The frustrating part? This stuff is hard to teach, hard to measure, and incredibly easy to break. One well-meaning refactor can silently undo a meso-optimization, or even several. [Your beautiful lazy sequence chains suddenly become eager](/briefs/swift-warts/lazy-sequences-decay-easily). Your carefully-managed view updates start firing twice. The app still works, all your tests pass, but somehow it doesn't feel quite as good anymore.

## The Point of All This

Why invent terminology for something that's hard to define, harder to measure, and—bluntly—cringe-worthy to use? Because I think we need to talk about it more.

Too much performance discussion focuses on the extremes—either we're debating whether to use `structs` vs `classes` (micro) or whether to use REST vs GraphQL (macro).
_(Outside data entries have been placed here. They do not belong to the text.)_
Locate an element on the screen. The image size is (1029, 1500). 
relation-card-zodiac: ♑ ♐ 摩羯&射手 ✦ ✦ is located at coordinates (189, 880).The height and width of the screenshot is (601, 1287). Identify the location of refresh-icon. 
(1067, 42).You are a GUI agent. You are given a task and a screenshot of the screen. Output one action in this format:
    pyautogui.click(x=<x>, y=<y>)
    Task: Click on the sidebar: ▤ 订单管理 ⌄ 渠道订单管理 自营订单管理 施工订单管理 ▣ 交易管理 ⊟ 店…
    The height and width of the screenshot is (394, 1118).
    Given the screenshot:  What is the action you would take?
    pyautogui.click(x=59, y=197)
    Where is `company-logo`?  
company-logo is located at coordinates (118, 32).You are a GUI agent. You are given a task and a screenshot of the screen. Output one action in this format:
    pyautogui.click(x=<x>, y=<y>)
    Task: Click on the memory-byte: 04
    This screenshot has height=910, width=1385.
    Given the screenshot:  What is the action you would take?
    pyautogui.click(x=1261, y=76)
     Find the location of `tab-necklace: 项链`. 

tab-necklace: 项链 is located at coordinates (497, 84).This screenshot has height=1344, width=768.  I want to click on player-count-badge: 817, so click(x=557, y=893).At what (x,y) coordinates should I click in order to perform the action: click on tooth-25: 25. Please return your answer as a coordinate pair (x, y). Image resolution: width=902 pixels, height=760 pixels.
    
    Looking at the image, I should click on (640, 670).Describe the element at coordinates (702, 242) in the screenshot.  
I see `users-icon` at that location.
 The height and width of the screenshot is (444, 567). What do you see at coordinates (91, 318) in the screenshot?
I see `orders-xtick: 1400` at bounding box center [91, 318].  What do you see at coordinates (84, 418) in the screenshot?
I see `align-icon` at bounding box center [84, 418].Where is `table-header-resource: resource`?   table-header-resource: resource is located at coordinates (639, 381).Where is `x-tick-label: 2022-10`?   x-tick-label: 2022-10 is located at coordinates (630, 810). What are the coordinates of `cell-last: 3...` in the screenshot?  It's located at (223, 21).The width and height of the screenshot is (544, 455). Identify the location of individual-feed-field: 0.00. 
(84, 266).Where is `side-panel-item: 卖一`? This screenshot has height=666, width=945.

Meanwhile, the actual day-to-day performance characteristics of most apps are determined by this unnamed middle layer of decisions.

Meso-optimization isn't the only thing I'll be writing about on this blog, but expect it to be a recurring topic: expect deep dives on patterns that work, traps to avoid, and ways to maintain these optimizations as your codebase evolves.

None of this stuff is individually earth-shattering, and none of it is going to make anything "10x faster"...but they might just make your apps vibes 10x better.